For the reasons recorded in my judgment, I refused that further opportunity and instead gave rulings by reference to the June draft, also allowing some inclusion of the part of the July draft identified by the plaintiff as being important to her. Upon the publication of my judgment, the plaintiff was directed to file a further amended pleading in accordance with my reasons within 14 days.
Her response, as she had foreshadowed during argument, was to seek first an extension of the period within which an amended pleading could be filed pending the determination of an appeal against my judgment and separately a stay of the proceedings pending the determination by the High Court of a special leave application against the decision of the Court of Criminal Appeal dismissing her conviction appeal in related criminal proceedings.
The defendants reacted to those applications by seeking a dismissal of the proceedings. Although the plaintiff had in the meantime been granted a short extension of the period within which to file an amended pleading in accordance with my judgment, the defendants submitted that it is now clear she has no intention of complying with that order. In argument, however, Mr Potter, who appears for the first, third, fourth and sixth defendants, acceded to my suggestion that the more appropriate course would be to abide the plaintiff actually falling into default and, rather than dismissing the proceedings, to make a self-executing order that the proceedings be dismissed if an amended pleading is not filed within some further period.
Finally, there remains outstanding a question of the costs of the previous applications. This judgment determines the first three applications; that is, the plaintiff's application for an extension of the time within which to file a further amended pleading, her application for a stay and the defendants' application for a self-executing dismissal order.
It is appropriate first to refer to the stay application. The plaintiff was convicted in the District Court of an offence relating to her removal of her son from this jurisdiction at a time when the father of that child was entitled to have access to the child. The Court of Criminal Appeal dismissed her conviction appeal. She has now made an application for special leave to appeal to the High Court and, so far as the information before me reveals, that application has not yet been determined.

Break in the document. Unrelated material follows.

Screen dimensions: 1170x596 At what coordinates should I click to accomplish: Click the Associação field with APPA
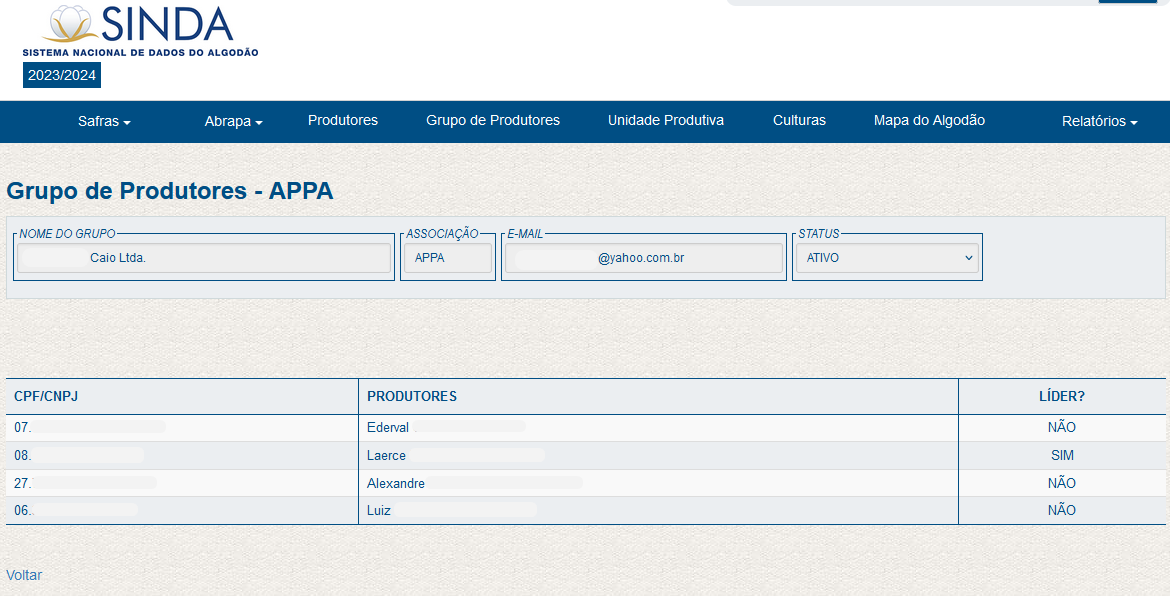[448, 258]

Considered on its own, that might be a basis for a stay of these proceedings since one of the imputations raises the question of the plaintiff having "committed crimes", as recorded at [67] of my earlier judgment. However, it is appropriate to consider that application in the context of the other issues to be determined today.
Mr Potter submitted that there is no point granting a stay of these proceedings pending the determination of the application for special leave since the plaintiff has made clear that she has no intention of abiding by my orders. That may be accepted and that is the frustration to which I referred at the outset of this judgment. I have said on previous occasions that the book on which the plaintiff sues is plainly defamatory. The question for trial will be what imputations it conveys and whether any of those imputations is defensible.

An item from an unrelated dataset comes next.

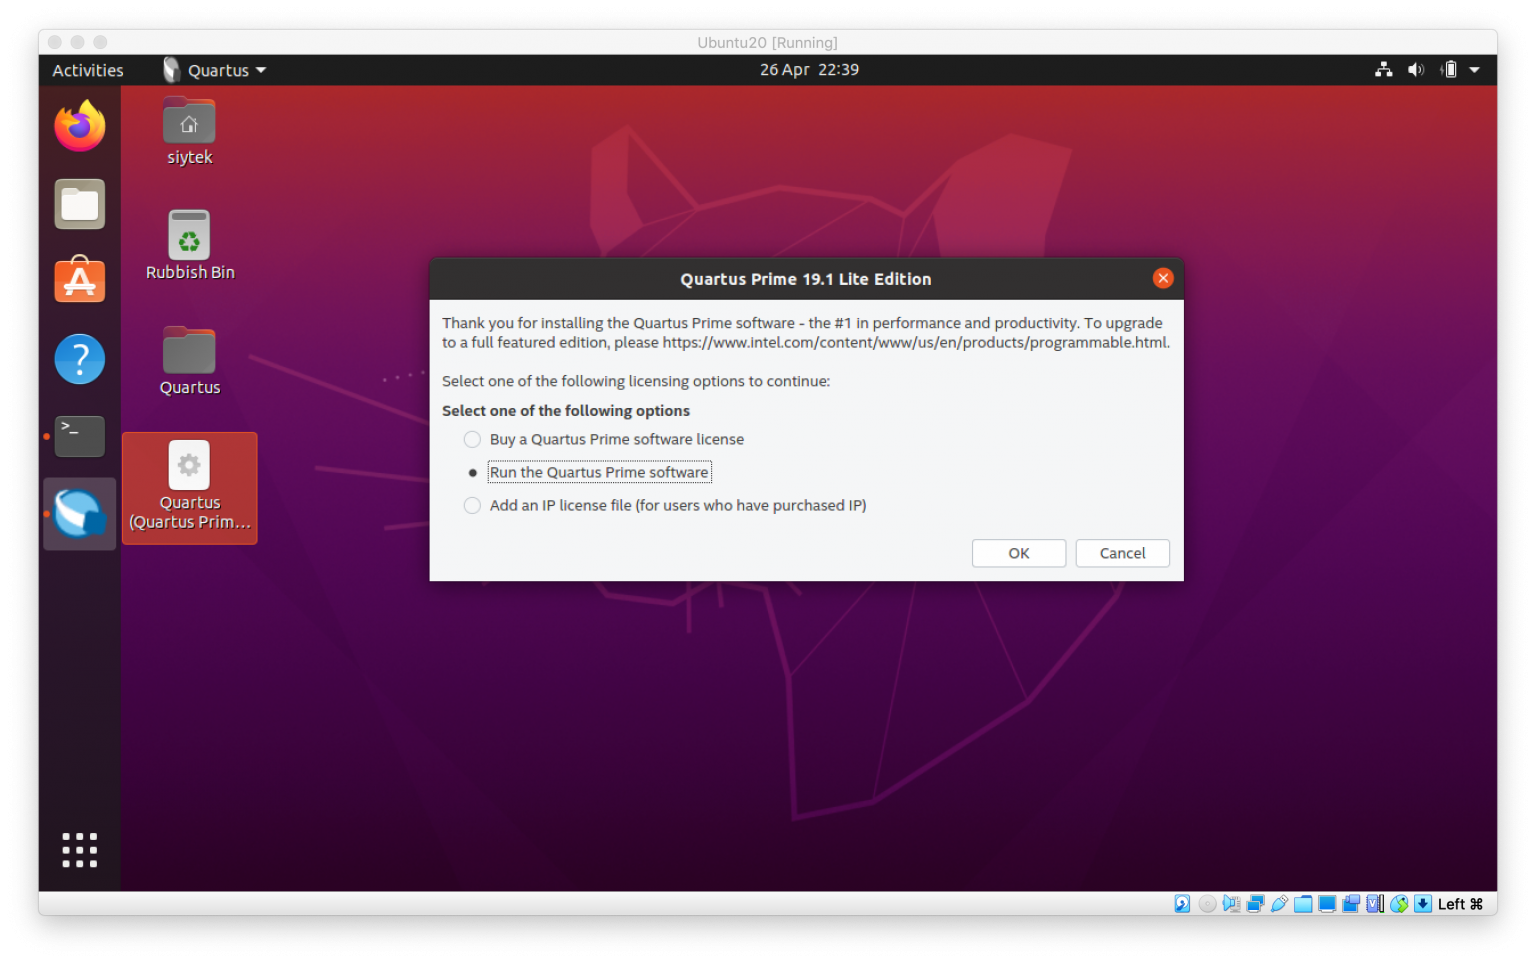
Task: Open the clock and calendar panel
Action: pos(809,70)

For that reason, the formulation of the imputations is important. It was in recognition of that principle that I endeavoured in my earlier judgment to find some middle ground between the plaintiff's ongoing inability to settle the form of her imputations and the frustration of the defendants at the continuing delay in the proceedings. The plaintiff submitted on the hearing of the present applications that she has had no opportunity to amend her pleading and that it would be "very oppressive" and "extremely unjust" to force her to proceed on the strength of the rulings in my earlier judgment.

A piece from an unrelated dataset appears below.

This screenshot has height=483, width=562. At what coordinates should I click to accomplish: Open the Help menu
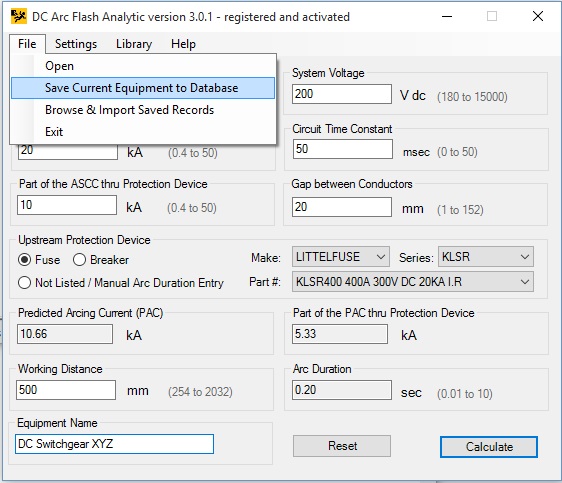pyautogui.click(x=184, y=44)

I do not think that could be accepted on any objective analysis of the history of these proceedings. Conversely, I have accepted on a number of occasions that the plaintiff faces extreme stress in these proceedings in part due to the publication on which she seeks to sue. As with many self-represented litigants, at the heart of her complaints there is the foundation for a proper claim. It nonetheless remains the case that with appropriate allowance for those considerations I am bound to seek to further the overriding purpose of the Civil Procedure Act 2005 (NSW) of facilitating the just quick and cheap resolution of the issues in the proceedings: s 56.
I have revisited my judgment published in August and I do not think on any objective analysis I can properly afford this plaintiff any further opportunity to revise the form of her pleadings. She has submitted that she has only had one statement of claim. That ignores a number of opportunities that have been allowed to her to amend, as recorded in my earlier judgment at [3] to [4]; first, an opportunity of several months allowed by Harrison J; secondly, an opportunity allowed by me; thirdly, the referral to the pro bono panel and fourthly, my consideration of her July draft propounded after the preparation of a draft by the barrister on the pro bono panel. That is not to mention the lengthy period for which I was reserved on the ruling published in August and the passage of one month since the publication of that judgment.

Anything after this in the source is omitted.